Segment Start: EXTRACTED DATA

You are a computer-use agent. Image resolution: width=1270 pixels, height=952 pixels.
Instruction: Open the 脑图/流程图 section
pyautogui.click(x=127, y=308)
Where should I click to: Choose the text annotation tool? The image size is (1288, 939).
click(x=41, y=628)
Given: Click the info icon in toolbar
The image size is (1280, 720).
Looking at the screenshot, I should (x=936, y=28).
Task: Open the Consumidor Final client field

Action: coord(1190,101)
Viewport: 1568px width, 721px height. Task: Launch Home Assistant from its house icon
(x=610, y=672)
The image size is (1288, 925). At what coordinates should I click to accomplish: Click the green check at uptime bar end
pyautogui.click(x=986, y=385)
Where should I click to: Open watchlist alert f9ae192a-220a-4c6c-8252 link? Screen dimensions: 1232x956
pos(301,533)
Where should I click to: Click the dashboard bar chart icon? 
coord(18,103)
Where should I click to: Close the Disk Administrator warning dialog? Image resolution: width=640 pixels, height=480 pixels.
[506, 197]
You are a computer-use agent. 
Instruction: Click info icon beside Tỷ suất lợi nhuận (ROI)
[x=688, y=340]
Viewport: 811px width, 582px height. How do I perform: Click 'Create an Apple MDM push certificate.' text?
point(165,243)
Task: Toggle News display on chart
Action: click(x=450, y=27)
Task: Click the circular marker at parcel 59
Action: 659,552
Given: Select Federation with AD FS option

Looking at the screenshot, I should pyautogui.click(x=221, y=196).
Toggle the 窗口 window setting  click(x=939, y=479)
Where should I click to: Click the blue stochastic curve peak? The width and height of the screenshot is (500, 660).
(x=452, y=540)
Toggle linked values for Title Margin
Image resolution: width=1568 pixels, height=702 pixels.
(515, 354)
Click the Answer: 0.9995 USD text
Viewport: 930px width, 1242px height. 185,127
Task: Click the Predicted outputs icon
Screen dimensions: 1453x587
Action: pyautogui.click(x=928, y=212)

Segment End: EXTRACTED DATA

◆ TASK INSTRUCTIONS:
The required output is the exact sequence of lines from the one containing "Viewport: 1568px width, 721px" through the end of the listing, both endpoints included.

◆ ANSWER TO THE EXERCISE:
Viewport: 1568px width, 721px height. Task: Launch Home Assistant from its house icon
(x=610, y=672)
The image size is (1288, 925). At what coordinates should I click to accomplish: Click the green check at uptime bar end
pyautogui.click(x=986, y=385)
Where should I click to: Open watchlist alert f9ae192a-220a-4c6c-8252 link? Screen dimensions: 1232x956
pos(301,533)
Where should I click to: Click the dashboard bar chart icon? 
coord(18,103)
Where should I click to: Close the Disk Administrator warning dialog? Image resolution: width=640 pixels, height=480 pixels.
[506, 197]
You are a computer-use agent. 
Instruction: Click info icon beside Tỷ suất lợi nhuận (ROI)
[x=688, y=340]
Viewport: 811px width, 582px height. How do I perform: Click 'Create an Apple MDM push certificate.' text?
point(165,243)
Task: Toggle News display on chart
Action: click(x=450, y=27)
Task: Click the circular marker at parcel 59
Action: 659,552
Given: Select Federation with AD FS option

Looking at the screenshot, I should pyautogui.click(x=221, y=196).
Toggle the 窗口 window setting  click(x=939, y=479)
Where should I click to: Click the blue stochastic curve peak? The width and height of the screenshot is (500, 660).
(x=452, y=540)
Toggle linked values for Title Margin
Image resolution: width=1568 pixels, height=702 pixels.
(515, 354)
Click the Answer: 0.9995 USD text
Viewport: 930px width, 1242px height. 185,127
Task: Click the Predicted outputs icon
Screen dimensions: 1453x587
Action: pyautogui.click(x=928, y=212)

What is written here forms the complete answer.